How the incidence of an EM rash can be inflated

The incidence of an erythema migrans (EM) rash, a definitive sign of Lyme disease, has been touted by Shapiro and Wormser as occurring in at least 90% of patients. Their claim is published in a recent letter to the editor in JAMA. [1] So, how did they reach this conclusion? The answer lies in the two studies they cite. [2,3]

 

by Daniel J. Cameron, MD, MPH

Both studies, published in 1996 and 1998, required that the participants meet the Centers for Disease Control and Prevention’s (CDC) surveillance case definition for Lyme disease. This definition requires that the erythema migrans rash be at least 2 inches in diameter.

Inflating the incidence of EM rashes can be harmful to Lyme disease patients.

But the incidence of an EM rash is lower in studies that are all-inclusive and do not exclude patients that fail to have a rash. For instance, only 25% of patients had an EM rash in the study which first described Lyme disease in Lyme, CT. [4]

In a study of Lyme encephalopathy, sponsored by the National Institute of Health (NIH), only 56% of patients had an erythema migrans rash. And all of the subjects had a confirmation of Lyme disease with a positive IgG Western blot test. [5]

Why is it important to have a realistic percentage of the incidence of an erythema migrans rash?

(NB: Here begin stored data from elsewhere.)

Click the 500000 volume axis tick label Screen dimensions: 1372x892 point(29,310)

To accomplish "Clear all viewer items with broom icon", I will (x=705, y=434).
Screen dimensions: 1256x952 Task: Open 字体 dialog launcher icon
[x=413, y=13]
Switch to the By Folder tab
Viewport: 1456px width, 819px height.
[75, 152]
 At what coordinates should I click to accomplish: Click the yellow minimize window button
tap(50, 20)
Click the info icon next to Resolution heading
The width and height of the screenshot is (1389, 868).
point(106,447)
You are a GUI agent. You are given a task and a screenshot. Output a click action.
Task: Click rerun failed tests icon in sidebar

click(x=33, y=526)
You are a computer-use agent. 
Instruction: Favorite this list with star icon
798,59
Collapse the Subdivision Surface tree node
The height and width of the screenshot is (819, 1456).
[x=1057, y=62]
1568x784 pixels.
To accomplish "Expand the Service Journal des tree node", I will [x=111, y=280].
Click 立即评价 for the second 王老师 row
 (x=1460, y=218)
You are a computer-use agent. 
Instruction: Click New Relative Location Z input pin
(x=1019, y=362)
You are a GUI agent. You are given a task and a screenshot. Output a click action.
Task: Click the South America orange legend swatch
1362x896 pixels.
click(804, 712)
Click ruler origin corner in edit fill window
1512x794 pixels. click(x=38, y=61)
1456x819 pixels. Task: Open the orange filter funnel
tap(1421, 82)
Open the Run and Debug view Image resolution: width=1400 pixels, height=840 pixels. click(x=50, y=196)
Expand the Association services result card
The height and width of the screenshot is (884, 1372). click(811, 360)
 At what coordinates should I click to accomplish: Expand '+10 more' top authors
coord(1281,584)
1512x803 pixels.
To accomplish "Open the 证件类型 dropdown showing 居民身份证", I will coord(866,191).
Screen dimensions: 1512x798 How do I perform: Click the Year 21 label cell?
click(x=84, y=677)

A Lyme disease patient might be denied treatment if their doctor is expecting an EM rash to diagnose the disease. And, the incidence of Lyme disease in the USA might be underestimated if we are overly reliant on the presence of an EM rash.

 

Related Articles:

Single dose of prophylactic of a tick bite only prevents a Lyme rash

 

References:

  1. Shapiro ED, Wormser GP. Controversies About Lyme Disease-Reply. Jama. 2018;320(23):2482-2483.
  2. Gerber MA, Shapiro ED, Burke GS, Parcells VJ, Bell GL. Lyme disease in children in southeastern Connecticut. Pediatric Lyme Disease Study Group. N Engl J Med. 1996;335(17):1270-1274.
  3. Sigal LH, Zahradnik JM, Lavin P, et al. A vaccine consisting of recombinant Borrelia burgdorferi outer-surface protein A to prevent Lyme disease. Recombinant Outer-Surface Protein A Lyme Disease Vaccine Study Consortium. N Engl J Med. 1998;339(4):216-222.
  4. Steere AC, Malawista SE, Snydman DR, et al. Lyme arthritis: an epidemic of oligoarticular arthritis in children and adults in three connecticut communities. Arthritis Rheum. 1977;20(1):7-17.